Forgive us for the moments when we parade our good works in order to be known, for loving the praise and approval of man, and for measuring our supposed graciousness against that of others. Forgive us for the times that we think we deserve even a shred credit for the work that your Spirit is doing through us and for the times our desire to be seen as good and right trumps our willingness to expose our brokenness.

May we know your eternal kindness that leads your people to repentance.


Forgive us for the moments we deny to walk forward in our calling, seized by fear of failure, and fear of being exposed.

Forgive us for not trusting the truth that you, God of all creation, have spoken over us and for not walking in the confidence that your sacrificial death afforded us.

Forgive us for resenting others when they don’t meet our unexpressed needs.

Forgive us for the moments that we forget that we are all wounded healers.


As we recognize that self righteousness, in all its various forms, often comes from a lack of connection somewhere in our lives we ask you, God, to grant us reconnection. Remind us that we have much to receive and much to give. Remind us that those exchanges happen not only between you and us, but also between us and the rest of the world - that often the ones we can learn the most from are the ones we most easily scrutinize.

We acknowledge together now, Lord, that it is your goodness that leads us forth in the daily work of sanctification. It is your sacrifice that pours God’s righteousness over us to cover our self righteousness.

Prayers of the People

Father, as we continue to worship you in today's service, may you begin to bring awareness to us in areas of our lives and hearts where we harbor judgemental attitudes, and critical mindsets towards one another other. We ask this morning that your Holy Spirit would reveal to us where we criticize and how we judge one another. God we ask that you would make this prayer liveable for us. That we would not simply think in terms of judgment in the conceptual and abstract sense, but we ask that you would make this effort practical.

Father, we ask that you would show us how we judge and criticize from the way people talk and the words they use or don’t use,  to the food they eat or don’t eat, to where people live or don’t live. To the size of someone’s home whether it be a beautiful home in an affluent area or a studio apartment in a poor area. Teach us to embrace our differences and perspectives with respect, compassion, and consideration for the other.

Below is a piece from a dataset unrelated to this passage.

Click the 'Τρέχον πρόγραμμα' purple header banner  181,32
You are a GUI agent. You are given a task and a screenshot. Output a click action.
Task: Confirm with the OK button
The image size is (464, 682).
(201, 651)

Father, work in our hearts in areas where we practice moral elitism disguised as Christianity. We can so easily look down and criticize the mother who drives a beat up car, who feeds her children fast food,  and who lives on the poor side of the tracks with a “bless their heart” mentality, while on the other hand taking great pride in judging the lifestyles of the wealthy for the cars they drive the homes they own, and for their lavish lifestyles when so many people around the world suffer.Father help, us to understand that know matter where we come from, we all come to you the same way, and we are all in need of your loving touch

Father we pray that you would rid us of one of one of the most insidious 4 letter words in the dictionary, “them”. For we know that as long as we insulate ourselves, and separate, we reinforce a narrative of division, which leads to criticism, and ultimately judgement. Rather, help us turn our “them” attitudes to “us” attitudes. Realizing that we are all in this together, and that we belong to each other.

May our dinner tables express that, May our lunches express that. That we would not just seek community with people who exclusively look like us, vote like us, and speak like us, but help us reach, and then reach again to become bridge builders for the gospel in the greater Los angeles Area.

So Lord, we lament for the places in which we have fallen short in this area, while also humbly asking that you would teach us how to lead, and bravely step out to help create a gospel centered culture of compassion and kinship.